= Beginning of Section =

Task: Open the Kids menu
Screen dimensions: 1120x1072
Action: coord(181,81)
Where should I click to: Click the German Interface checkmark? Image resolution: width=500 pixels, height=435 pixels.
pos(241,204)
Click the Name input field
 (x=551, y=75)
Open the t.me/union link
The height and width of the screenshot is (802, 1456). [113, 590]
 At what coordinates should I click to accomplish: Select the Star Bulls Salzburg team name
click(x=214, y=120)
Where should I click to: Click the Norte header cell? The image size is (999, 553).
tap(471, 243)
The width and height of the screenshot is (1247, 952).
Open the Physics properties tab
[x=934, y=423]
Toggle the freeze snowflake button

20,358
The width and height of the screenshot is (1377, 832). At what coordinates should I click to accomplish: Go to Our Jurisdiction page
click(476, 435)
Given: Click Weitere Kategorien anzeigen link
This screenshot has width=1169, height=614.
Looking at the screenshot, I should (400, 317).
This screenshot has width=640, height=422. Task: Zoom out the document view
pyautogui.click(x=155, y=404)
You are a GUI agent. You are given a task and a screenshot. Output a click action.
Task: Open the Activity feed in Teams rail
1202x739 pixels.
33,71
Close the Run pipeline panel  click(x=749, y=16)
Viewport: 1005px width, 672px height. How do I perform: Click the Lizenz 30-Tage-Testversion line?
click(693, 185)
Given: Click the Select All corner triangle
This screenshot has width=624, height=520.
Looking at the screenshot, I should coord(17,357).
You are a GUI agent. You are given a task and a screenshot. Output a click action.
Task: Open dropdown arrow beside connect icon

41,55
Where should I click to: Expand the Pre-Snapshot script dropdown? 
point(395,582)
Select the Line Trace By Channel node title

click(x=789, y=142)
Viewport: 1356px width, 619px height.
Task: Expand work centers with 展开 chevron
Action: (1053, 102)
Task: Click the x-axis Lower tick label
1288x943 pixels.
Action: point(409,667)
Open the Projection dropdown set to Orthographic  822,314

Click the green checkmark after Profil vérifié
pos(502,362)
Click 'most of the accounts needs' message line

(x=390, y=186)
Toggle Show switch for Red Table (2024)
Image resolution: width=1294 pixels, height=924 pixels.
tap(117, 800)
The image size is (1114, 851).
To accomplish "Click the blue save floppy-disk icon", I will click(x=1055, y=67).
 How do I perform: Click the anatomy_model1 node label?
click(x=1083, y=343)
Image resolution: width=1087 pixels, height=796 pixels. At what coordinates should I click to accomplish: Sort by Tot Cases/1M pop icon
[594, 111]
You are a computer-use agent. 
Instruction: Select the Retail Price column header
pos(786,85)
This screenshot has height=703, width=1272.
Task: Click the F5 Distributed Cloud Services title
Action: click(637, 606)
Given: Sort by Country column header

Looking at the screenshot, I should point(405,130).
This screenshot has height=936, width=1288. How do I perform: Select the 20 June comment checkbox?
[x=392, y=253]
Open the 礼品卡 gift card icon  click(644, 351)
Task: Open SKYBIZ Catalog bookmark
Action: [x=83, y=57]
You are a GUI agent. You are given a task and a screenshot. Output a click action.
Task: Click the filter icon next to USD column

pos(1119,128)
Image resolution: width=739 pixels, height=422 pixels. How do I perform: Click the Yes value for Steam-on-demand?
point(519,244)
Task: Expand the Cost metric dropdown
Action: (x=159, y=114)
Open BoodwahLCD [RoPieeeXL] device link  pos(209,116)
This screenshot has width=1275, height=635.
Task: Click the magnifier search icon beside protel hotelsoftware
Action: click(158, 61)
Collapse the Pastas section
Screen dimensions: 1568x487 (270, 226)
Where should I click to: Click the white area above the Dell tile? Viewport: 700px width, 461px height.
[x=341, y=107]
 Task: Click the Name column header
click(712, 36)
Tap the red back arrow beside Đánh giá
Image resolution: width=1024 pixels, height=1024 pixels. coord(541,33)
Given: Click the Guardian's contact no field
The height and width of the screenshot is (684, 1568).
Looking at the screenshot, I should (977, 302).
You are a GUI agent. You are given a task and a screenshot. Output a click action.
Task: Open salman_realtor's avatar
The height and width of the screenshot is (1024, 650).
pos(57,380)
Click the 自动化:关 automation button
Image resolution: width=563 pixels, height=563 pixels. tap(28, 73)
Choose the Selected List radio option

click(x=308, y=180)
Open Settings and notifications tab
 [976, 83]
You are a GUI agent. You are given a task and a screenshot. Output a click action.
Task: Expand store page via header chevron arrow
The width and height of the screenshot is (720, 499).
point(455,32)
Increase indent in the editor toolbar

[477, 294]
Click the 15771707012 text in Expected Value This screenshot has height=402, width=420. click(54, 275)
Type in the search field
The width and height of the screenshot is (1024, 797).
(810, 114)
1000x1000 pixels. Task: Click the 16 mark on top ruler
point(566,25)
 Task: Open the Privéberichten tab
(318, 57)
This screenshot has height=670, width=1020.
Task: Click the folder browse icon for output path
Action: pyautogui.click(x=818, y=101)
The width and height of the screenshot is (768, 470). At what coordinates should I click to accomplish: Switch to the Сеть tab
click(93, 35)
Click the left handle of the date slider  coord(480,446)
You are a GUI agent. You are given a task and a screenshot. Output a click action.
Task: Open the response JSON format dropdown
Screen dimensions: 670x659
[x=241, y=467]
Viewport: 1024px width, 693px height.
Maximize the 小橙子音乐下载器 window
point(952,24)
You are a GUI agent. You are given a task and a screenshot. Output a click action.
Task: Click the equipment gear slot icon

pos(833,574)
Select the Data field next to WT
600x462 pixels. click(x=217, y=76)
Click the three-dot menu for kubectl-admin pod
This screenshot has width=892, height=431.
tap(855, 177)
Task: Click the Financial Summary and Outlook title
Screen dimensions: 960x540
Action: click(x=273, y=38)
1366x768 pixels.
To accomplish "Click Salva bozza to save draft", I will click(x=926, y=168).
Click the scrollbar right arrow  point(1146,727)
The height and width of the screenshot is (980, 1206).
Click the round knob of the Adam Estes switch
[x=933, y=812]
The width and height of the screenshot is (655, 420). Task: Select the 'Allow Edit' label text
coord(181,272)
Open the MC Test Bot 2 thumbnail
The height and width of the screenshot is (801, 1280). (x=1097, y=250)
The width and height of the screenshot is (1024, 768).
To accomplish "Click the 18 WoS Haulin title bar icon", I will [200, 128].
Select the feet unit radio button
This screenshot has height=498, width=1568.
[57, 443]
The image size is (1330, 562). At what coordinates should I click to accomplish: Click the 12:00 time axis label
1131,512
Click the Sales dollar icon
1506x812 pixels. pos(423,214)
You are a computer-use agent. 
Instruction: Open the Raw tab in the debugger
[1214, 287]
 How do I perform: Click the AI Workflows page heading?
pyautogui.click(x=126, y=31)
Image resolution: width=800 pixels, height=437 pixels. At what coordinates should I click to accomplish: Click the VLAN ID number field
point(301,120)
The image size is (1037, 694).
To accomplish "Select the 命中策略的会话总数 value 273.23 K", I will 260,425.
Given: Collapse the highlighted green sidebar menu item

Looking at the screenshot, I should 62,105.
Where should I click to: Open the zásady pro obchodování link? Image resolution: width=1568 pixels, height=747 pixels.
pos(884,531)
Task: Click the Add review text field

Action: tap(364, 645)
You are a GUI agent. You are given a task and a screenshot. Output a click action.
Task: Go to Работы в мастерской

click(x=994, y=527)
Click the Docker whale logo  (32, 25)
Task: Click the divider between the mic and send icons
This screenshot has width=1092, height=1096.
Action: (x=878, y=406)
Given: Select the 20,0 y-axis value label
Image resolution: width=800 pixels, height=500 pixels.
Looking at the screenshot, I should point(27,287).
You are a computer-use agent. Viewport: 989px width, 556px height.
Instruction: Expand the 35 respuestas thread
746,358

= End of Section =

• Work instructions
All lines starting at the one holding "You are a computer-use agent. Viewport: 989px" and ending at the last line above must be output exactly, and no other line may appear.

• Answer box
You are a computer-use agent. Viewport: 989px width, 556px height.
Instruction: Expand the 35 respuestas thread
746,358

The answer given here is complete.